LOVE先日、文芸春秋3月号に芥川賞の受賞作の2作品掲載されていたので買ってみた。

「苦役列車」西村賢太と「きことわ」の朝吹真理子。

西村賢太さんは、実際、30年ほど前に父親が強姦で逮捕されたり、本人も2度の逮捕歴がある人物。

かたや、朝吹真理子さんは、慶応大学大学院生であり、父親がフランス文学の権威で教授だったり、おばさまが有名な詩人だったり、おじいさんも、どこだかの名士である、セレブなお嬢様。

この2人の作家にも作品、格差受賞とか色々いわれてたけど、そういう意味では、文学の世界は平等なのかもしれない。


まず、苦役列車を読んでみた。作者自身が19歳だったころのことを書いた作品。

社会の底辺で生きる主人公の孤独感や、劣等感、嫉妬深さそういった感情が臨場感あふれる文体ながらも、なにか、さばさばした感じを与え、読んだあとに、それほ暗澹とした気持になることもなく、人生って結構そんなものだよね、と。しかしながら、社会の底辺とは言いながらも作者が19歳のころは、まだ1990年代初めころだし、バブルの名残が残るころだから、日雇いの仕事も今よりたくさんあった時代。そのせいか、気が向いたら日雇いの仕事に出かける主人公の生活にそこまで社会の底辺で生きている人だなあという感じもしなかったことが逆に、ある意味ちょっと怖かった。(今は、真面目に働きたい人にも仕事がない時代なのだから)

句読点も少ない作品なので、一気にだーっと読めるので、文学っていうより日記みたい。

この苦役列車を読んでみて正直、私は、ちょっとがっかりした感あり。私が期待しすぎていたということも否めないんだけど。

私には、大好きな作家がいて、「家族に対する動かし難いコンプレックスと自身への劣等感」、日雇い仕事で生計をたてていた点など、西村賢太さんと似通っている部分が多かった。だから、現代版の・・・かと心躍らせた。

だけど、実際は、その作家の作品と西村賢太さんの作品では全然違っていた(しょぼーん)。

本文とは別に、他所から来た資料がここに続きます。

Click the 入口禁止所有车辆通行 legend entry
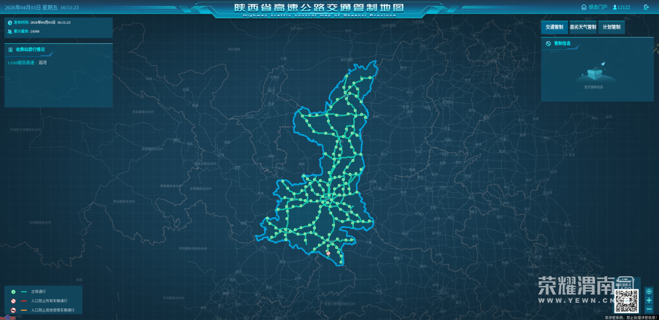The image size is (659, 320). coord(49,301)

中上健次は昭和を生きた作家(1946年~1992年)。

和歌山県の被差別部落に育ち、その自分の育った町を路地と呼び、その独特な昇華された性描写で「赤髪の女」という短編小説が神代監督のもとピンク映画の金字塔とされながらも、純文学的な心の機微と独特な宇宙を感じさせるような自然の描写に20代の私はメロメロに。

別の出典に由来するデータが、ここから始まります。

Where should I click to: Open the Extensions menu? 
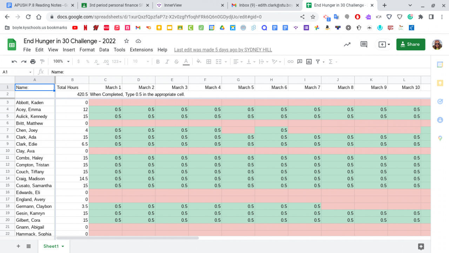click(x=141, y=50)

3年ほど前に彼の故郷である和歌山県の熊野にも行き、彼の作品のタイトルともなっている「火祭」の舞台となった神社にも行ってきた。熊野川の荘厳さや、古代の時代からの日本人の自然崇拝の土地でもあり、熊野古道の最終地点でもある熊野神社という神聖な気持ちにさせてくれる場所で、中上作品の中の神聖さや、空気の張りつめた匂いを感じる理由がわかった気がした。


本でも映画でも音楽でも、シュールなものであっても私小説やドキュメントであっても、この慢性うつ病のような今の日本の状況を「すこーん」と突き抜けるような宇宙を感じられるような清々しいものに出会いたいし、そういうものを自分も作りたいなと思う今日この頃である。



ところで、最近見たくて見たくて仕方がなかったのにずっと近所のツタヤでレンタル中で借りられなかった映画「インスタント沼」をダンナさんの大親友K君からもらった。

[人間には、人に迷惑をかけてでも、知らなきゃいけないことがあるのよ]って母親役の松坂慶子が麻生久美子演じる娘に言うセリフがやけに耳に残った。タイトルの「人生、人は笑ってる時間のほうが長いのだ」っていうのも劇中の麻生久美子のセリフ。

荒唐無稽で笑えてゆるくて、最後は超常現象が起きてびっくりしたにもかかわらず、結構じーんときた。

すっごく楽しくて、素敵な映画だった。

ちなみにダンナさんの大親友K君は、私も出会ってからもう20年くらいの友達だけど、哲学者みたいな人だスナフキン

大学のときに、精神年齢の幼かった私は、よくK君からアドバイスをもらった。本人は忘れてるだろうけど。

だけど、その昔もらった言葉の本当の意味が分かったのは、それから10年くらいしてからだえ゛!

今は少しは彼に追いついてきたんじゃないかと自分の成長を信じ切っている私である。あくまでも思いこみである。



今一番気になってる映画は、4月にレンタルにもなり行きつけの(?)小さな映画でリバイバル上映する「ミックマック」きらきら!!「アメリ」の監督。フランス独特のダークでポップな色と大人の童話的な毒々しいけどファンタジー要素満載の映画。まだ見てないけどね。


色々なことがあるけど、できるだけ笑って行きたいなー。